There's a few things worth mentioning about the problem you asked.

First of all, we need to make sure that the expression you are maximizing is well defined, so the denominator must be non-zero. Simply adding the constraint that $\sum_{j=1}^Mx_j \ge 1$ is enough.

Second, I'd rather not get into the problem of talking about whether an optimization problem is NP-hard, so I'm going to explicitly state a decision version of the problem and then the rest of this answer will talk about that.

For the decision problem, the following are the inputs (note: variables follow the naming scheme from the question except $G$ which I introduce here and stands for "goal"):

  • Two positive integers $N$ and $M$
  • A collection of values $R_{ij}\in\{0,1\}$ specified for every pair of $i$ and $j$ with $1 \le i \le N$ and $1 \le j \le M$
  • A positive integer $T$
  • A value $G$

And the output is yes if and only if there exists an assignment of values to the variables $x_j$ for $1 \le j \le M$ such that

  • for all $1 \le j \le M$, $x_j \in \{0,1\}$ and
  • $1 \le \sum_{j=1}^Mx_j \le T$ and
  • $\prod_{i=1}^N\left(\frac{\left(\sum_{j=1}^Mx_jR_{ij}\right)^2}{\sum_{j=1}^Mx_j}\right) > G$

This problem is NP-hard

Reduction

We prove this by reduction from dominating set.

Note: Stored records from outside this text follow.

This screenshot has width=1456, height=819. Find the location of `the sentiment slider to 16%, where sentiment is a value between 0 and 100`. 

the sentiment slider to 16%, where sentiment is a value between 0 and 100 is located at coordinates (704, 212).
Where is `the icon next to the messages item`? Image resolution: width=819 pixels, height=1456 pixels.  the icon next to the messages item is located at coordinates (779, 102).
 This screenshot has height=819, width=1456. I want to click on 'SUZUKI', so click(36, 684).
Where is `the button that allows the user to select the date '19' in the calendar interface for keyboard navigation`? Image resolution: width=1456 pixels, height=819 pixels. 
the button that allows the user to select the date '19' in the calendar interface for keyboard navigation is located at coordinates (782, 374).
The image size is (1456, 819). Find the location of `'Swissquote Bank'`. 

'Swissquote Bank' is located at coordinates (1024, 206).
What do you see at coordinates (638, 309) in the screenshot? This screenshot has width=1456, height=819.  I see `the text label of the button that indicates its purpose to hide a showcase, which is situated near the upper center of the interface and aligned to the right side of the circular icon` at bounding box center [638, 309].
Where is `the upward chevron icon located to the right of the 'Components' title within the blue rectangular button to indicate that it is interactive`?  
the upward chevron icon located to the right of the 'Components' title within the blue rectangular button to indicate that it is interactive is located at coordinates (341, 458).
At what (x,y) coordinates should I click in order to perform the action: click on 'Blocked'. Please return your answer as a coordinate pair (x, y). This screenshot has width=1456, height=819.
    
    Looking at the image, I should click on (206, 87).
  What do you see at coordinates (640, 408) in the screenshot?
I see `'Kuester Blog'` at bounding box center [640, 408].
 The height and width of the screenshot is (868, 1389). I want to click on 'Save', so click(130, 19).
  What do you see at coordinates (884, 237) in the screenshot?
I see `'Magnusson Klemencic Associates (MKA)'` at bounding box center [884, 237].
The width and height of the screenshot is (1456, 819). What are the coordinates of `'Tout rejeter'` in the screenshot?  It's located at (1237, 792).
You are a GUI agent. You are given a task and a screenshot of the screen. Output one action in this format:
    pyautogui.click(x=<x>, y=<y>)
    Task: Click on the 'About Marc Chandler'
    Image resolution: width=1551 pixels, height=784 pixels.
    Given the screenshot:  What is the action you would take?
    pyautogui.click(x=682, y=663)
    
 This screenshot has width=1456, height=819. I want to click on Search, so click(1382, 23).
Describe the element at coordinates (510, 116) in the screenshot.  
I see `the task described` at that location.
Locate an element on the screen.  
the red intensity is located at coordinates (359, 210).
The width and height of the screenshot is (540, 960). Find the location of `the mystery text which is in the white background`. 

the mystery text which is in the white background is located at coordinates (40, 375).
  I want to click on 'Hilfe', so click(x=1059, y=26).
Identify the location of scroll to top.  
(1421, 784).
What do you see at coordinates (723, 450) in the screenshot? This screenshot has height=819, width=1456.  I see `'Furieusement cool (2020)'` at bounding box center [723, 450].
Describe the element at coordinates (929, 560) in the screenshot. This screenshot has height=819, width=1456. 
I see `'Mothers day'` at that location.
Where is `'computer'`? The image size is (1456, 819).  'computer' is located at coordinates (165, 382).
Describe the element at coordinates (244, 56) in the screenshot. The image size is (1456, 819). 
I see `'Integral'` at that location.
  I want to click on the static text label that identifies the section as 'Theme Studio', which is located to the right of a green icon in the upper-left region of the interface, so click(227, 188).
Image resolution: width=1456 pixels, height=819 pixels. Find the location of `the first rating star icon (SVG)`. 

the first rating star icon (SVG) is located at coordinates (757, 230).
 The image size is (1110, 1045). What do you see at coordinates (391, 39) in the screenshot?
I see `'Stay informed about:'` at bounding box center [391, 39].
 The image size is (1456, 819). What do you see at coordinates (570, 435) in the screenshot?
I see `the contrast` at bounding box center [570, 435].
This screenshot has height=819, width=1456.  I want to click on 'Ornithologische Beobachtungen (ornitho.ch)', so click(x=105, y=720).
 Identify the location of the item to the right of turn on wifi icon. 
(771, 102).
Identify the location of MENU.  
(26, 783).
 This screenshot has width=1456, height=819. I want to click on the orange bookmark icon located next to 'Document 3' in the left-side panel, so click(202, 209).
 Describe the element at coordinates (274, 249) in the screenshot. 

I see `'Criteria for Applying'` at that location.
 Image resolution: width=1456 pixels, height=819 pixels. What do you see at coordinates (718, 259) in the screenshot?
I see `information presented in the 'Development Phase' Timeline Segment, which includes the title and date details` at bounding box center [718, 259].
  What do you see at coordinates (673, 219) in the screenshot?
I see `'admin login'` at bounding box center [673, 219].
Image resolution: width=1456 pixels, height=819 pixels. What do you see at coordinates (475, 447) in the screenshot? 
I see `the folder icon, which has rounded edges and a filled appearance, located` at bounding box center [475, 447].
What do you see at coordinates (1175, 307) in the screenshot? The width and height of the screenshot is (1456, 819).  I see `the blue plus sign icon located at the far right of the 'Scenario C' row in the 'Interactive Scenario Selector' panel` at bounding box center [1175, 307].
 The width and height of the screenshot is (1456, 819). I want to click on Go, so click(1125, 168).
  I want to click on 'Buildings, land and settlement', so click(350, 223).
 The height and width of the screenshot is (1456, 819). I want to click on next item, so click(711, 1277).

The dominating set problem asks for a given graph and number $k$ whether some choice of $k$ vertices has the property that every vertex in the graph is either chosen or next to a chosen vertex.

Suppose we are given an instance of dominating set consisting of a graph $G = (V, E)$ and a number $k$.

For convenience, label the vertices of $G$ as $v_1, v_2, ..., v_{|V|}$.

Then we construct an instance of the problem in question as follows:

  • $N = M = |V|$
  • $R_{ij} = 1$ if and only if $(v_i, v_j) \in E$ or $i=j$
  • $T = k$
  • $G = 0$

Polynomial Time

Very little needs to be done in the reduction to construct the instance, so this reduction is clearly polynomial time.

Answer preserving

Every instance generated by this reduction has $G = 0$. Therefore the condition that $\prod_{i=1}^N\left(\frac{\left(\sum_{j=1}^Mx_jR_{ij}\right)^2}{\sum_{j=1}^Mx_j}\right) > G$ is equivalent to the condition that for every $i$ with $1 \le i \le N$, $\sum_{j=1}^Mx_jR_{ij} \ne 0$. That in turn is equivalent to the condition that for all $i =1, ..., N$, there exists some $j \in \{1, ..., M\}$ such that $x_j = R_{ij} = 1$.

In other words, once we work in the fact that $N = M = |V|$ and $T = k$, we see that the instance is a yes instance if and only if there exists an assignment of zeros and ones to the variables $x_j$ such that

  • at least one and at most $k$ values of $j$ have $x_j = 1$ and
  • for all $i =1, ..., |V|$, there exists some $j \in \{1, ..., |V|\}$ such that $x_j = R_{ij} = 1$

That in turn is equivalent to choosing between $1$ and $k$ indices (the ones for which $x_j = 1$) such that for all $i =1, ..., |V|$, some one of the chosen indices $j$ has $R_{ij} = 1$.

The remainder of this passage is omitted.